How to use logprobs in OpenAI API
Quick answer
Use the
logprobs parameter in the chat.completions.create method to get token-level log probabilities from the OpenAI API. Set logprobs to a positive integer to receive log probabilities for that many top tokens per generated token.PREREQUISITES
Python 3.8+OpenAI API key (free tier works)pip install openai>=1.0
Setup
Install the official OpenAI Python SDK and set your API key as an environment variable.
- Run
pip install openaito install the SDK. - Set your API key in your shell environment:
export OPENAI_API_KEY='your_api_key_here'(Linux/macOS) orsetx OPENAI_API_KEY "your_api_key_here"(Windows).
pip install openai Step by step
This example shows how to request log probabilities for each token generated by the gpt-4o model. The logprobs parameter requests the top 5 token log probabilities per token.
import os
from openai import OpenAI
client = OpenAI(api_key=os.environ["OPENAI_API_KEY"])

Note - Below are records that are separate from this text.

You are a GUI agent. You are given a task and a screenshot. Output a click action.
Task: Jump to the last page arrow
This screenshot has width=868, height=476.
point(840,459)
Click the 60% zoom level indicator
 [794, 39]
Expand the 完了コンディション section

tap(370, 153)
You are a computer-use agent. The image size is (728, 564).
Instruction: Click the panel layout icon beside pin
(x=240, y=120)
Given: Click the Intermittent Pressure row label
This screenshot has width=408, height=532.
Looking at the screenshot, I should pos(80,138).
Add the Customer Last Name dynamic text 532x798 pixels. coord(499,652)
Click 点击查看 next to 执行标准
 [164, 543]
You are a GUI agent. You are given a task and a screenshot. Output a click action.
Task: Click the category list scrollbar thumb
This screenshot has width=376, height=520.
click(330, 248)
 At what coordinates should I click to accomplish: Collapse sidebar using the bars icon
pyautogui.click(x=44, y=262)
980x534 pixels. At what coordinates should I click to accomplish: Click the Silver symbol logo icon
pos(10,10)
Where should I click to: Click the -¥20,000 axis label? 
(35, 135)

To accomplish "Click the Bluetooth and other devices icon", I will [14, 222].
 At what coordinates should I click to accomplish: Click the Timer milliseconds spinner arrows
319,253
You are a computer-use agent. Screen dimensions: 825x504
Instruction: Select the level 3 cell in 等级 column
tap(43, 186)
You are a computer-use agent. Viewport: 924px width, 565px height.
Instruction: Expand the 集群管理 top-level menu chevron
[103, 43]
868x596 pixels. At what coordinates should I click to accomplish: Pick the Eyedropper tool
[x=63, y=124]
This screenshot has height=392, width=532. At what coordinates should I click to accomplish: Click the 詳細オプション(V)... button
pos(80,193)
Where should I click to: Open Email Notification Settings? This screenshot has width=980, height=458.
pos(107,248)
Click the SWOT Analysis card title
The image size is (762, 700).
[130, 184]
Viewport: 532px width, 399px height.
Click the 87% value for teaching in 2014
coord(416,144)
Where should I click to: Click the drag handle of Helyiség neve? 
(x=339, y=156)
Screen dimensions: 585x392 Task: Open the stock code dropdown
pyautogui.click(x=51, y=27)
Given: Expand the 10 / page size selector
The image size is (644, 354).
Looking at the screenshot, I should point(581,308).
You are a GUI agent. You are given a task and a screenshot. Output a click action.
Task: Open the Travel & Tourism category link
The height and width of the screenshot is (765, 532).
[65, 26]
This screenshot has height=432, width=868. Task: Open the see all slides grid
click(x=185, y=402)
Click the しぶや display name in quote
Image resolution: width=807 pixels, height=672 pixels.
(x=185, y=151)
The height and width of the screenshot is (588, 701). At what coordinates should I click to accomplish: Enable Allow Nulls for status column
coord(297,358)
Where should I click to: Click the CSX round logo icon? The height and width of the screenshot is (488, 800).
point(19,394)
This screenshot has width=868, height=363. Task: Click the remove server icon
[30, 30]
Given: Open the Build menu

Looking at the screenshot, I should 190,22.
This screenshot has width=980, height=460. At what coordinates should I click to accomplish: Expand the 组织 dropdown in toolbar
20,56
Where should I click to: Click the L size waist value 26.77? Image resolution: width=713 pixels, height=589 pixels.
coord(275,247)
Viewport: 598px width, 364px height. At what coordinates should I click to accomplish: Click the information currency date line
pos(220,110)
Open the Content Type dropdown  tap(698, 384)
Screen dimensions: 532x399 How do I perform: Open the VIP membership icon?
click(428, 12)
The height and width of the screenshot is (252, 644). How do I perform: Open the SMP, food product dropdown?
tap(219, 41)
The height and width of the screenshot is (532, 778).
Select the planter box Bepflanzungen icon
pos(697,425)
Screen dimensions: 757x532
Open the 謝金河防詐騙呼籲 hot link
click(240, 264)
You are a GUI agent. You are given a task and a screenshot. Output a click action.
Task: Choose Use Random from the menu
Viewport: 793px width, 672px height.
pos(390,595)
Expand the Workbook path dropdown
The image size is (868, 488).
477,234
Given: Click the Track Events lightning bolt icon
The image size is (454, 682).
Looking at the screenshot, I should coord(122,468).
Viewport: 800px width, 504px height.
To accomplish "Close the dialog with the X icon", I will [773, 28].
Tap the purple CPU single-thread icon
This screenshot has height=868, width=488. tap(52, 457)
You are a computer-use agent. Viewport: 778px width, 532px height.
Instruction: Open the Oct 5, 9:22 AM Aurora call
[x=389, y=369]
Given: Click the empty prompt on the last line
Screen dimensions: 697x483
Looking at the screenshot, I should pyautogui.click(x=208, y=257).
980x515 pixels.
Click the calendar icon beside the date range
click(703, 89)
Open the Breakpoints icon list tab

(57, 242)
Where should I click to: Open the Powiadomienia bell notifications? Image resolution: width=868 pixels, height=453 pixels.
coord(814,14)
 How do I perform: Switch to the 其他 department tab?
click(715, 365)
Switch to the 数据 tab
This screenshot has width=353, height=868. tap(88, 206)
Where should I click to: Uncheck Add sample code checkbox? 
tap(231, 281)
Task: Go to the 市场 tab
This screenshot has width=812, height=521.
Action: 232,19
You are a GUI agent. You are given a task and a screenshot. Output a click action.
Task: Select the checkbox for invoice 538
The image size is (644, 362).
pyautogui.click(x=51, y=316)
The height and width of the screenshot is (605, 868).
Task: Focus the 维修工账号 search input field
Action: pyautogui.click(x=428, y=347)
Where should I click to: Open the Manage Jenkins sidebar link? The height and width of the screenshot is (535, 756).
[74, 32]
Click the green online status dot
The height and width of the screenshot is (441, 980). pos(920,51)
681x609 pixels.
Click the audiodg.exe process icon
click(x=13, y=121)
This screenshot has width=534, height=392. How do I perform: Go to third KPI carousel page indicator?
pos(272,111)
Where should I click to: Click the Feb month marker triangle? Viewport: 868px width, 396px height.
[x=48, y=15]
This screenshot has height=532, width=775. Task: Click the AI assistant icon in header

response = client.chat.completions.create(
model="gpt-4o",
messages=[{"role": "user", "content": "Explain the word 'hello'"}],
max_tokens=10,
logprobs=5
)
choice = response.choices[0]
print("Generated text:", choice.message.content)
# Access token-level logprobs
logprobs_data = choice.logprobs
print("Tokens:", logprobs_data.tokens)
print("Token logprobs:", logprobs_data.token_logprobs)
print("Top logprobs per token:", logprobs_data.top_logprobs) output
Generated text: Hello is a greeting.
Tokens: ['Hello', ' is', ' a', ' greeting', '.']
Token logprobs: [-0.1, -0.3, -0.2, -0.05, -0.15]
Top logprobs per token: [{"Hello": -0.1, "Hi": -1.2, "Hey": -1.5}, {...}, ...] Common variations
You can adjust the logprobs parameter to get more or fewer top token probabilities. Using logprobs=0 disables this feature. Also, logprobs works with both chat and completion endpoints.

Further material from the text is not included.